Missões com tripulação civil levam atores e diretores de cinema para gravar no espaço

Pela sexta vez, no intervalo de algumas semanas, acompanhamos o lançamento de uma nave espacial tripulada por cidadãos comuns. Ou nem tanto, já que a novidade, desta vez, foi, finalmente, a chegada do Capitão Kirk ao espaço. Personificado pelo ator americano William Shatner, o personagem marcou a infância e adolescência de muitos de nós no fim dos anos 1960, na série de TV Jornada nas Estrelas.

De quebra, aos 90 anos, o ator se tornou também a pessoa mais velha a ultrapassar a fronteira da Terra. O título pertenceu à Wally Funk, 82 anos, por menos de três meses. Ela foi uma das passageiras da primeira missão da Blue Origin, do fundador da Amazon, Jeff Bezos, em junho. As duas viagens usaram a nave New Sheppard, um veículo autônomo reutilizável.
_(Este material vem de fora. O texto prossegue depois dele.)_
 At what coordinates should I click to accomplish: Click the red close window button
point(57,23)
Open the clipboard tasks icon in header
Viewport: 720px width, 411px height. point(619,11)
Dias antes, mas com menos repercussão, a nave russa Soyuz levou à Estação Espacial a atriz Yulia Peresild, o diretor de cinema Klim Shipenko e o astronauta Anton Shkaplerov. Eles ficaram no espaço 12 dias, nos quais gravaram cenas do filme TheChallenge. No enredo, uma cirurgiã, interpretada pela atriz russa, vai à Estação Espacial numa operação para salvar um astronauta.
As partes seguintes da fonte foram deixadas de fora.